PROBLEM TO WORK ON:
Take every record and write it out again exactly, with no images included.

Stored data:

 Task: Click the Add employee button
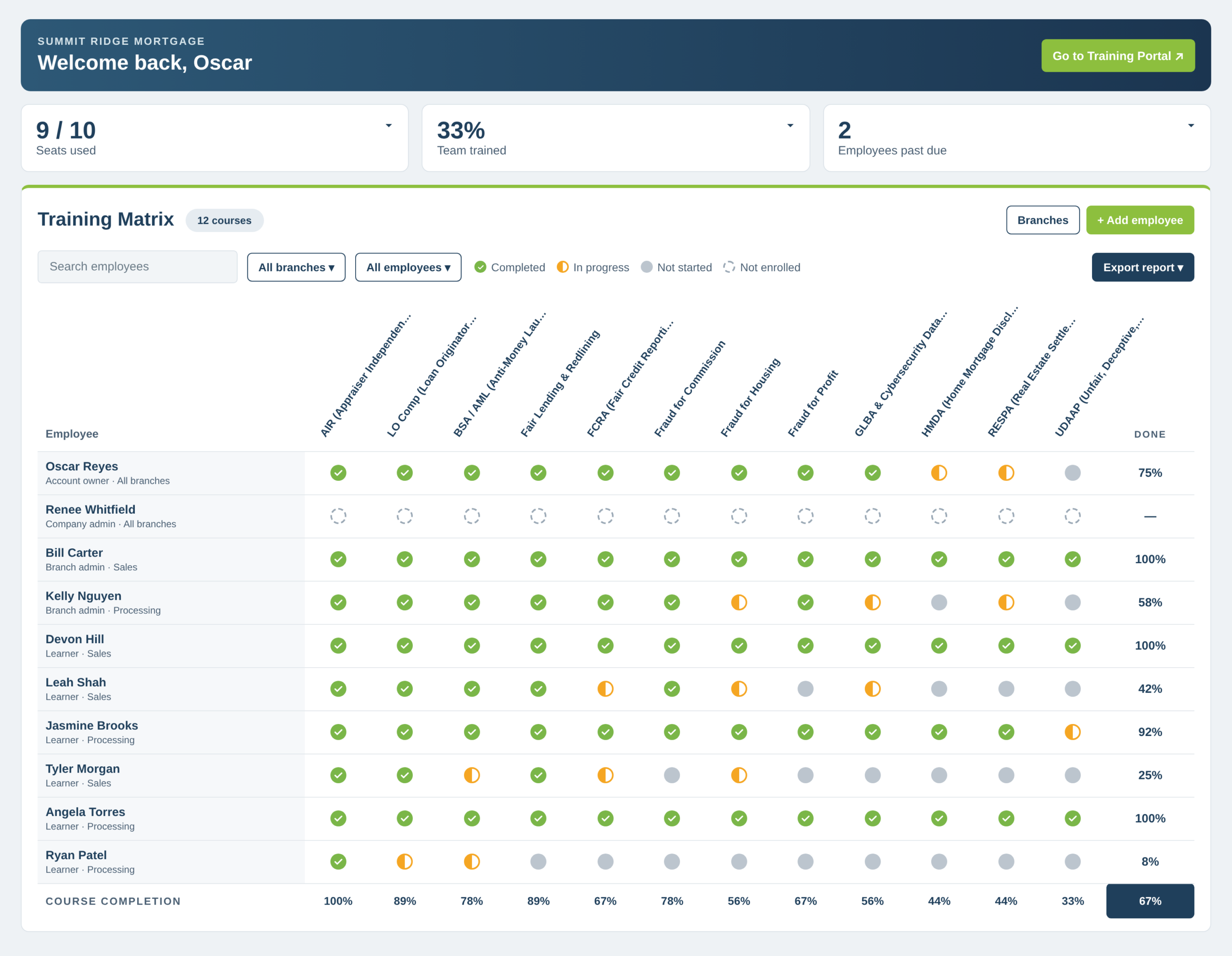point(1140,220)
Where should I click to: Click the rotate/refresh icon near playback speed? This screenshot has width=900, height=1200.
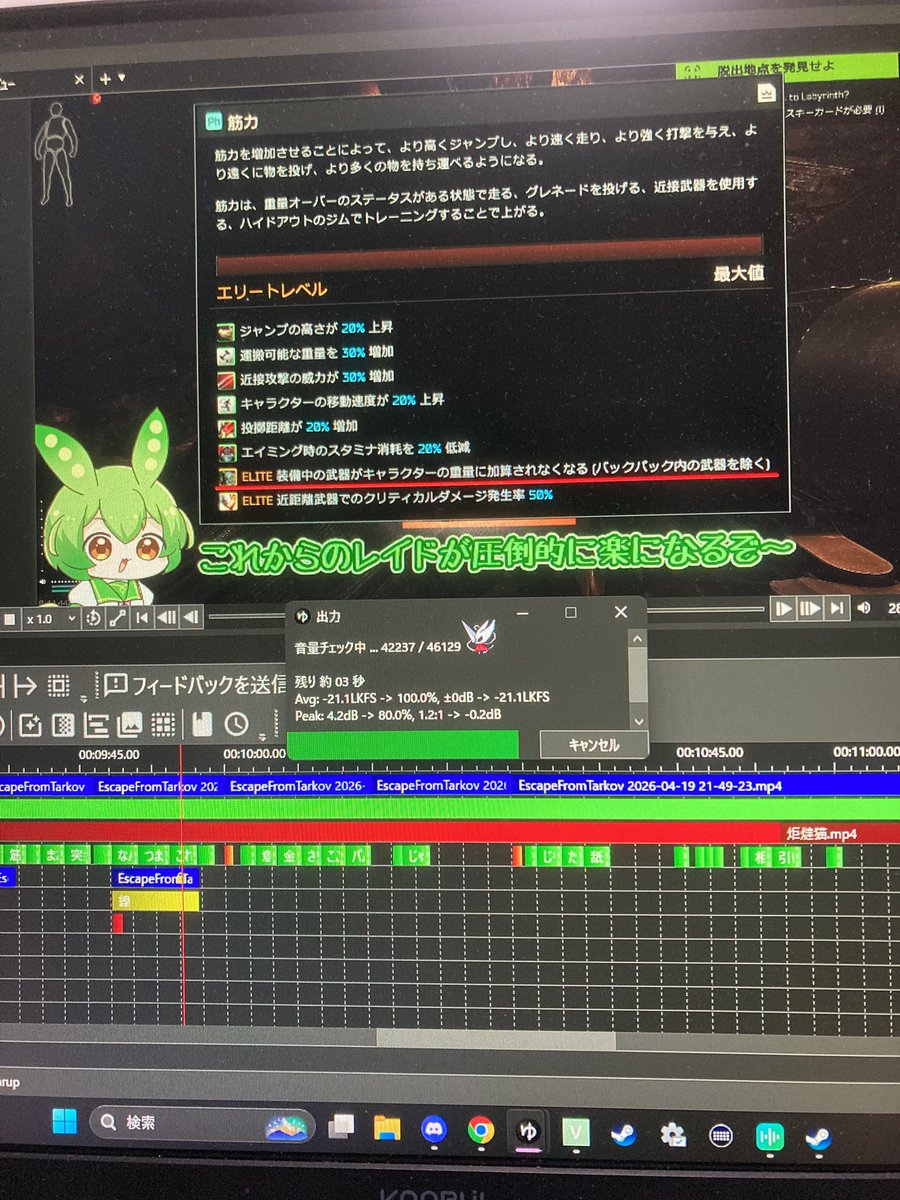click(x=94, y=619)
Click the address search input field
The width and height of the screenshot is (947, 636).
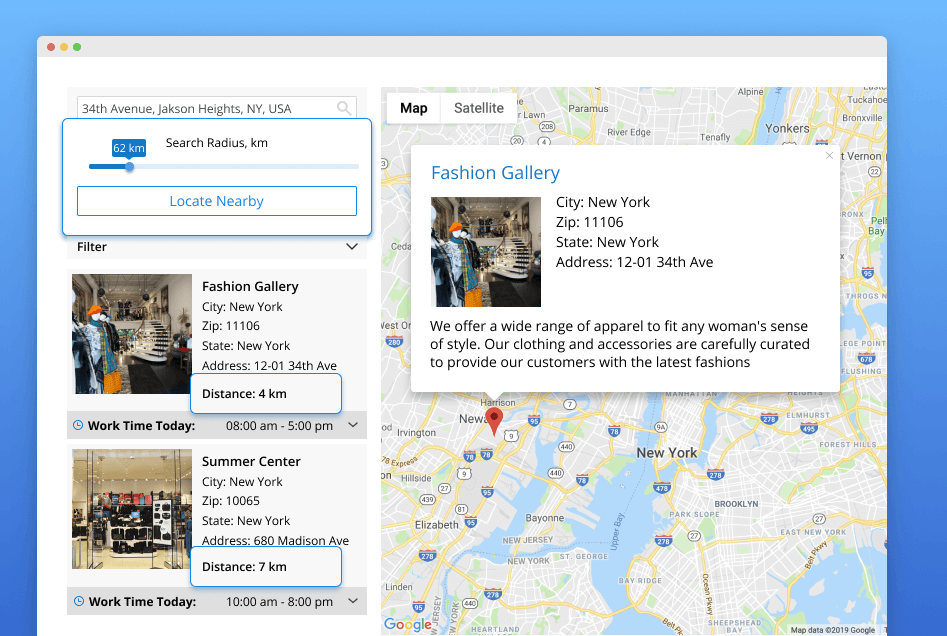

EXPECTED OUTPUT:
 Task: Click the Add employee button
point(1140,220)
Where should I click to: Click the rotate/refresh icon near playback speed? This screenshot has width=900, height=1200.
click(x=94, y=619)
Click the address search input field
The width and height of the screenshot is (947, 636).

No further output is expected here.